Work order. Rewrite the records below, replacing "Image resolution" with "Screen resolution" and leaving everything else unchanged.

++++++++++++++++++++

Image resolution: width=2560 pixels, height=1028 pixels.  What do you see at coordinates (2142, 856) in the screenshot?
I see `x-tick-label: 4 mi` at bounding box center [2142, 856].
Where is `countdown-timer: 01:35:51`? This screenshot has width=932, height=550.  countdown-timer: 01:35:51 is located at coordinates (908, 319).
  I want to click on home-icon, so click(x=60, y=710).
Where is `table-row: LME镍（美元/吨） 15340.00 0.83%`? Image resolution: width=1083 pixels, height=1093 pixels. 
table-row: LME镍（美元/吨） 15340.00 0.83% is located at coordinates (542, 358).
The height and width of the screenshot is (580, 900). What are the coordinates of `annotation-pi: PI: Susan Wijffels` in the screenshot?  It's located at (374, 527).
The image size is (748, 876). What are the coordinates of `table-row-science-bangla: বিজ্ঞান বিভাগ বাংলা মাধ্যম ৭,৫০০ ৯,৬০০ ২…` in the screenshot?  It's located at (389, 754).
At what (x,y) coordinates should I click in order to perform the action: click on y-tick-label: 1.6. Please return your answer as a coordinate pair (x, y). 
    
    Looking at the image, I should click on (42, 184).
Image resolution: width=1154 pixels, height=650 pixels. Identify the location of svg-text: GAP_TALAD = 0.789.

++++++++++++++++++++

Exercise answer.
Screen resolution: width=2560 pixels, height=1028 pixels.  What do you see at coordinates (2142, 856) in the screenshot?
I see `x-tick-label: 4 mi` at bounding box center [2142, 856].
Where is `countdown-timer: 01:35:51`? This screenshot has width=932, height=550.  countdown-timer: 01:35:51 is located at coordinates (908, 319).
  I want to click on home-icon, so click(x=60, y=710).
Where is `table-row: LME镍（美元/吨） 15340.00 0.83%`? Screen resolution: width=1083 pixels, height=1093 pixels. 
table-row: LME镍（美元/吨） 15340.00 0.83% is located at coordinates (542, 358).
The height and width of the screenshot is (580, 900). What are the coordinates of `annotation-pi: PI: Susan Wijffels` in the screenshot?  It's located at (374, 527).
The image size is (748, 876). What are the coordinates of `table-row-science-bangla: বিজ্ঞান বিভাগ বাংলা মাধ্যম ৭,৫০০ ৯,৬০০ ২…` in the screenshot?  It's located at (389, 754).
At what (x,y) coordinates should I click in order to perform the action: click on y-tick-label: 1.6. Please return your answer as a coordinate pair (x, y). 
    
    Looking at the image, I should click on (42, 184).
Screen resolution: width=1154 pixels, height=650 pixels. Identify the location of svg-text: GAP_TALAD = 0.789.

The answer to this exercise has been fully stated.